— GOAL OF THE EXERCISE —
Each line below that contains "help" counts once; report the total and nothing more.

[Pixel coordinate grounding data]
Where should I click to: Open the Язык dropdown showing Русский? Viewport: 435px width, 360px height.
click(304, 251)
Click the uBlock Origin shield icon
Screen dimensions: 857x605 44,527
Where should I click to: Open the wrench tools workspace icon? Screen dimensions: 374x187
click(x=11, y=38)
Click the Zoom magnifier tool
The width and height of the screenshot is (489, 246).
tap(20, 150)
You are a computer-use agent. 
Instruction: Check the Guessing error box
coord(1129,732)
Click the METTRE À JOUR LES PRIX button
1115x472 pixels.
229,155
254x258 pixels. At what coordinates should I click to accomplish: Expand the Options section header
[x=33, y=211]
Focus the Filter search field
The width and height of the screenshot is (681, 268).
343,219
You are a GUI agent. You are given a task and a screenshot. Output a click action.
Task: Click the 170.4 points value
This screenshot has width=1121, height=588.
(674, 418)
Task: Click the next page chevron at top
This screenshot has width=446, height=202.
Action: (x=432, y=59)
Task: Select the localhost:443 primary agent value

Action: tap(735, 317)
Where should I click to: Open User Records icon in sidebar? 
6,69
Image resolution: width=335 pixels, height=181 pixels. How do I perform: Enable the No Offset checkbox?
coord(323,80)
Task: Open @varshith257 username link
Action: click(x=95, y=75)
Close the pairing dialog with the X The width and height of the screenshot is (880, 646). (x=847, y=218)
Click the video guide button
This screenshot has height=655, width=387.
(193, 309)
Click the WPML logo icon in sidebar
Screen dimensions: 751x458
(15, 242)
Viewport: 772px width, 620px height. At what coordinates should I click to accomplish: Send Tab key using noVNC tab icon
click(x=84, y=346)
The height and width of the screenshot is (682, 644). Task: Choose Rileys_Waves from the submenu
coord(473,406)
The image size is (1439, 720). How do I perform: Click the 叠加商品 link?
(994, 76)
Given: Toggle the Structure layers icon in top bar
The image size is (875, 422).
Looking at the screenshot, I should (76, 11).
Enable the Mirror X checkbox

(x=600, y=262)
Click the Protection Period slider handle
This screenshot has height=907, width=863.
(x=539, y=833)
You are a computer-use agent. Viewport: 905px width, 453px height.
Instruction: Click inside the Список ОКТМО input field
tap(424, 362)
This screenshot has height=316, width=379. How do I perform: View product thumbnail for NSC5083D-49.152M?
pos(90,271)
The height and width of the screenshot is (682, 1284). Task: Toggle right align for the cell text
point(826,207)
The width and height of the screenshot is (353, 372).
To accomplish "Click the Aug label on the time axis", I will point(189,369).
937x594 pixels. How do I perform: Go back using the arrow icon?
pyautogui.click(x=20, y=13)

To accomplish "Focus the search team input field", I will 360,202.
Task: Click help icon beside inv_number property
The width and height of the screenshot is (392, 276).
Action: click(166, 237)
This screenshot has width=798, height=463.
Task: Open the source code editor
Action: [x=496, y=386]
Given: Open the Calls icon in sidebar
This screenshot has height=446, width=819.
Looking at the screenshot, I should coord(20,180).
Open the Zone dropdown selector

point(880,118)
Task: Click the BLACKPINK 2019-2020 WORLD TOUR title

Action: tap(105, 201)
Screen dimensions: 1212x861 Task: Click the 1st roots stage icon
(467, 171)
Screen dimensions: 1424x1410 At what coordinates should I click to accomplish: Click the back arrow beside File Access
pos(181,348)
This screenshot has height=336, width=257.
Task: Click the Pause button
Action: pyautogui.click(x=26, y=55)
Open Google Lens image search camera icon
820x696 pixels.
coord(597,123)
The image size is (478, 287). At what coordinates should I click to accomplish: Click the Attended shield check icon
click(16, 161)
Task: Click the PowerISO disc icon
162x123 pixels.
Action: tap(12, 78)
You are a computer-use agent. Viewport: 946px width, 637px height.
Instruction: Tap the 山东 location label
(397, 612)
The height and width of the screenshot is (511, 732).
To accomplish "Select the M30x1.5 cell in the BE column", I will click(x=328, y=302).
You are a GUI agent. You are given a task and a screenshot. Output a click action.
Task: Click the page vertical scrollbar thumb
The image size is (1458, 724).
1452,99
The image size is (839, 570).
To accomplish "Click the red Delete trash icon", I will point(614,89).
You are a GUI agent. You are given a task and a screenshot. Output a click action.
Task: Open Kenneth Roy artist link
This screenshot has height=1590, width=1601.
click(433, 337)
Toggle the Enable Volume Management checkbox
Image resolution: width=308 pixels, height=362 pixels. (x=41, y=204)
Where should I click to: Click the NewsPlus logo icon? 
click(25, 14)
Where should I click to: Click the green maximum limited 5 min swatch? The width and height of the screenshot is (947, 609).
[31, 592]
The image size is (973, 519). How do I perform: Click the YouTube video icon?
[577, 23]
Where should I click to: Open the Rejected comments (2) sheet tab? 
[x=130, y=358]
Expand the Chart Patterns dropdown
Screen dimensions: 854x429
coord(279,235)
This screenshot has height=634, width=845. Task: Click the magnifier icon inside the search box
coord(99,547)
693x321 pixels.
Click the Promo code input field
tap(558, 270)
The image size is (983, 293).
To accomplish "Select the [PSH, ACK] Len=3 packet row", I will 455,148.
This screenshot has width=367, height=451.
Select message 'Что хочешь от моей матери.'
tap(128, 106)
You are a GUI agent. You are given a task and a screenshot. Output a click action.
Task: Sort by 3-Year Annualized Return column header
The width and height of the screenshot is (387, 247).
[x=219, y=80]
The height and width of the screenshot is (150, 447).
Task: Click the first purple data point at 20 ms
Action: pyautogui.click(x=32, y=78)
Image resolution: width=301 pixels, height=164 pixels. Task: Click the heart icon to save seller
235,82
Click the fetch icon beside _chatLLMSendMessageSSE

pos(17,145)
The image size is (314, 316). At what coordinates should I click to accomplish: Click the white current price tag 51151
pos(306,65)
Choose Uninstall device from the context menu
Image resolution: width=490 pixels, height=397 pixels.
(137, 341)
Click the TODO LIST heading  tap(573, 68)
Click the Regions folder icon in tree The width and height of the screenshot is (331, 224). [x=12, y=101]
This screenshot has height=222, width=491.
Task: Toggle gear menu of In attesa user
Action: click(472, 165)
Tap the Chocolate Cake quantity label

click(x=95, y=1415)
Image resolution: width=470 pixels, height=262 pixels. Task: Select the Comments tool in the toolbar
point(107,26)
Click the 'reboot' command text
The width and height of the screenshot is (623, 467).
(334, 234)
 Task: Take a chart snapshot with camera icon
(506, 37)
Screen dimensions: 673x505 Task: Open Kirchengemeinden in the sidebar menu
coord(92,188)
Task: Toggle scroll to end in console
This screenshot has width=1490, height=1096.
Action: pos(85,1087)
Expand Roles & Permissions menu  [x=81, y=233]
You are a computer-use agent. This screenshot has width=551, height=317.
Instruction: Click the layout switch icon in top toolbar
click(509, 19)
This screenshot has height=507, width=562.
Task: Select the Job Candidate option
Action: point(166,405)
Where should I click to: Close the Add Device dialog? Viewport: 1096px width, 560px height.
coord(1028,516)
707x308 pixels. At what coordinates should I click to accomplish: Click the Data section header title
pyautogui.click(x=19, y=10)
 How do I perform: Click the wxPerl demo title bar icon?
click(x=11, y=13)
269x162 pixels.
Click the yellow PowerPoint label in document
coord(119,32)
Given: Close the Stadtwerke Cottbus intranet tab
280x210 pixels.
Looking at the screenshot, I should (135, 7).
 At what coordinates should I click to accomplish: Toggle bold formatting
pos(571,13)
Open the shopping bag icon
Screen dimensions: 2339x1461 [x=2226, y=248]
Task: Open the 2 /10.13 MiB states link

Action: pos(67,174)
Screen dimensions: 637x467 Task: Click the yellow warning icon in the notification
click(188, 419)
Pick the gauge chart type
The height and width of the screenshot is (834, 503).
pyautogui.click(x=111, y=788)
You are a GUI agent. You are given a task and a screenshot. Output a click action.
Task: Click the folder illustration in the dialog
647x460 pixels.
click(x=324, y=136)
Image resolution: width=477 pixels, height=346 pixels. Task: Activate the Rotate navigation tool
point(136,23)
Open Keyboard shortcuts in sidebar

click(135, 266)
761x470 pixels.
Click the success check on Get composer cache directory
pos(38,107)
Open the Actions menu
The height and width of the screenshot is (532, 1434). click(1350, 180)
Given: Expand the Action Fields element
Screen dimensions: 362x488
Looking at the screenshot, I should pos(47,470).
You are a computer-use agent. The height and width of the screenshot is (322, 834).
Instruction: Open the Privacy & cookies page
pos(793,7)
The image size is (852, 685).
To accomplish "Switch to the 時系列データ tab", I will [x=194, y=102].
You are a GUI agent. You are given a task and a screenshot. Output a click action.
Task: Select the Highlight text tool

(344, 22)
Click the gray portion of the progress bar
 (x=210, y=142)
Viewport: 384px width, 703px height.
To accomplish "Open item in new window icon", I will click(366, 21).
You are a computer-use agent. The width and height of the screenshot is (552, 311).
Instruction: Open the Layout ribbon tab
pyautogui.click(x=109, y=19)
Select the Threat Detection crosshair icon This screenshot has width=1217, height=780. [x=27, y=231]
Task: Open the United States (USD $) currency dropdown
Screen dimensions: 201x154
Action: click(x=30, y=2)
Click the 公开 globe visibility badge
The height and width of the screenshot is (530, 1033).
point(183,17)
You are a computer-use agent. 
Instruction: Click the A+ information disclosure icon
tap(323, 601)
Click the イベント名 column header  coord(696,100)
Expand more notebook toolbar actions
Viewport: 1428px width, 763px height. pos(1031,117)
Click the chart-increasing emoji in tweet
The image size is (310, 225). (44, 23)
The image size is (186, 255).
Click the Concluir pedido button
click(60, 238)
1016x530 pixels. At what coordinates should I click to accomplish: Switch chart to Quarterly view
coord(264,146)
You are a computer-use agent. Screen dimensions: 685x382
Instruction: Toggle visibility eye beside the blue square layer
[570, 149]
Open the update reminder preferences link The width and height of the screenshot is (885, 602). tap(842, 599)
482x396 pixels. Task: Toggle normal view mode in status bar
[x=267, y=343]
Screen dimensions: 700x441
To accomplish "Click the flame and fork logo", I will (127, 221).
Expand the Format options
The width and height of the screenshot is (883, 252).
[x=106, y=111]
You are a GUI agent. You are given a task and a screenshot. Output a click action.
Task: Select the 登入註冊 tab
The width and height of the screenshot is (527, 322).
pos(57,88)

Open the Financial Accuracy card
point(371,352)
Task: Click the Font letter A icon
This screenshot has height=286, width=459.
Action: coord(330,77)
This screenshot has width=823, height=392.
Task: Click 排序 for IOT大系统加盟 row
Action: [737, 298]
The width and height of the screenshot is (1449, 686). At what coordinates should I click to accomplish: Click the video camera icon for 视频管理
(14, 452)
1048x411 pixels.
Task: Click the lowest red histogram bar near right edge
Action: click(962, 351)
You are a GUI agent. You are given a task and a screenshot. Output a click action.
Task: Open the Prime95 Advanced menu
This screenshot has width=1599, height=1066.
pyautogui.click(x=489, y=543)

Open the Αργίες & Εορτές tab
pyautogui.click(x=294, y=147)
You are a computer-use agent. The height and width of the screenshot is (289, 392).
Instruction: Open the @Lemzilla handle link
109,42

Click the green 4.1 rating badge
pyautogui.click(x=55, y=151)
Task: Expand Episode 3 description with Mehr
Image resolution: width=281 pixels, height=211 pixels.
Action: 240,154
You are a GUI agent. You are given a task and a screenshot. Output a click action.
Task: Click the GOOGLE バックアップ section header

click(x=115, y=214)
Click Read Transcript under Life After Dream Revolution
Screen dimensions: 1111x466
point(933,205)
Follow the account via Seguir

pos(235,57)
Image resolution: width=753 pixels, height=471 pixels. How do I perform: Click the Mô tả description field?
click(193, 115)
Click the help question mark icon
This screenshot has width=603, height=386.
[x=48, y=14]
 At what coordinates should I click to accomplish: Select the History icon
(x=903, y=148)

— WRITTEN RESPONSE —
2